Увидев гостя, Люба в первую минуту смутилась и покраснела, но быстро сориентировалась, присела в глубоком реверансе и, опираясь на швабру как на посох, гордо допела до конца:
«..Да, я всегда была
каким-то дьяволом,
каким-то дьяволом,
а дьяволы не любят унывать!
А дьяволам на все плевать!»
На последней фразе она со всего размаху опустила швабру в ведро с мыльной пеной. Вода из ведра фонтаном полетела в стороны, на парадный смокинг опешившего гостя! А очаровательная ведьмочка с дырами на пятках невозмутимо раскланялась и удалилась, таща за собой по полу швабру с такой грацией, словно это был шлейф королевского платья…

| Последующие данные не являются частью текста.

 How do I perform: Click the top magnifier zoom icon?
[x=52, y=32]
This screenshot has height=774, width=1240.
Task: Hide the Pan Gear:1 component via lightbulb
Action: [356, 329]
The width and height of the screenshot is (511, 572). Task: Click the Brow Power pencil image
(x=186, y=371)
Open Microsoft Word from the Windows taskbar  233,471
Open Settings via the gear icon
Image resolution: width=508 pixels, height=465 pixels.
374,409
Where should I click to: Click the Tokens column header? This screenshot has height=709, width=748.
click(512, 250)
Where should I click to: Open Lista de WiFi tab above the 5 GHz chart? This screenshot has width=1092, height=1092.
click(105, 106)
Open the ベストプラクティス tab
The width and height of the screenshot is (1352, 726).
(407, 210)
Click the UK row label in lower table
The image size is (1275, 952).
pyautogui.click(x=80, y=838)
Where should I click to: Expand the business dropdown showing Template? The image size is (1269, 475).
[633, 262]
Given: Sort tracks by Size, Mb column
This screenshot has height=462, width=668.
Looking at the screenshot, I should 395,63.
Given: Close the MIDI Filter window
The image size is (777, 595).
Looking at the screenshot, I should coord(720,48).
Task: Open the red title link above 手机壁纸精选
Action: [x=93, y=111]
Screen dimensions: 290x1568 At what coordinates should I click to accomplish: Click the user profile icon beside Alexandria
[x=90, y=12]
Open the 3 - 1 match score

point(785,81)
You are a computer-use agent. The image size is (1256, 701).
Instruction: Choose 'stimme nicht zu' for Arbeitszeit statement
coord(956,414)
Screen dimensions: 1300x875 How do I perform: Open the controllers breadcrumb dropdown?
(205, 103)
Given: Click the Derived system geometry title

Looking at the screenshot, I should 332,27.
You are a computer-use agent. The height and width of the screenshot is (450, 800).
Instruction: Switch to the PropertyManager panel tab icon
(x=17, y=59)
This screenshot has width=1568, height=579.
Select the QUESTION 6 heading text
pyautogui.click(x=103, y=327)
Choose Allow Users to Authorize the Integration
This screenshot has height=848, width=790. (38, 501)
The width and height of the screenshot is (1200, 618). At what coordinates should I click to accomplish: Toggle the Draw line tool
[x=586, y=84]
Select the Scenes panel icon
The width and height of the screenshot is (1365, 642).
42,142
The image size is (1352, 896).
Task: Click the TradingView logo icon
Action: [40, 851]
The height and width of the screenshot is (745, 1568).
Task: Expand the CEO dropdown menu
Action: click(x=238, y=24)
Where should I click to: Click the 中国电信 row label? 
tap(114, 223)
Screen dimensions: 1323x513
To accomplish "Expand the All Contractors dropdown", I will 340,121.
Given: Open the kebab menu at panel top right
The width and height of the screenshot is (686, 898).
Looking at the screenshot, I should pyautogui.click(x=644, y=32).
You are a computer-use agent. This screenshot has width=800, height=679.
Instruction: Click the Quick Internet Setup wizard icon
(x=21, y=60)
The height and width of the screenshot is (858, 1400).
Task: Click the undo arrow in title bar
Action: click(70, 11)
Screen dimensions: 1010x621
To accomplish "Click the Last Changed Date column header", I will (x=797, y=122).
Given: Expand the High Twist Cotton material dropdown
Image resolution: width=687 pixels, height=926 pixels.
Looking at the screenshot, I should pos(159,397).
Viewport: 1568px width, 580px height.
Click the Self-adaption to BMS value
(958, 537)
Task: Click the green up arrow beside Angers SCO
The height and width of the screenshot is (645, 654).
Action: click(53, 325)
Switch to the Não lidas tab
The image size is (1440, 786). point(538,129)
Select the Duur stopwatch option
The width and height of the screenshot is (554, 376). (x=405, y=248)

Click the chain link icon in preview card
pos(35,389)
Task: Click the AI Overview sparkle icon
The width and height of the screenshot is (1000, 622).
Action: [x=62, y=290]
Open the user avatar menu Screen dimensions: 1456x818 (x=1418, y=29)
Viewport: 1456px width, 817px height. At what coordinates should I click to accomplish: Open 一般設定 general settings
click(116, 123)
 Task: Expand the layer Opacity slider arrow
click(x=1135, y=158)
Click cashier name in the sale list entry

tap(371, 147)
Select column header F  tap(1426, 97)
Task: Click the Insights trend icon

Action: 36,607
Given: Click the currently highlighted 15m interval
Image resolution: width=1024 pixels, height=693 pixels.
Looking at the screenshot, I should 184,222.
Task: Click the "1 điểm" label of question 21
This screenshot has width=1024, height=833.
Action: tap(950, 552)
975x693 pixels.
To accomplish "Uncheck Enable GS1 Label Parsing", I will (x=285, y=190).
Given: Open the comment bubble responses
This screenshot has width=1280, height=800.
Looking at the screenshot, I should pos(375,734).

Завальнюк улыбался. Она знала, как ему себя преподать, какую историю рассказать о себе: милая девочка-сорванец, такой она была, такой и осталась.
— Почему вы развелись с первым мужем? — спросил он.
Любовь печально округлила глаза… («Ах, это шампанское такое пьяное, от него развязывается язык, сейчас я, наверное, выгляжу просто ужасно!»)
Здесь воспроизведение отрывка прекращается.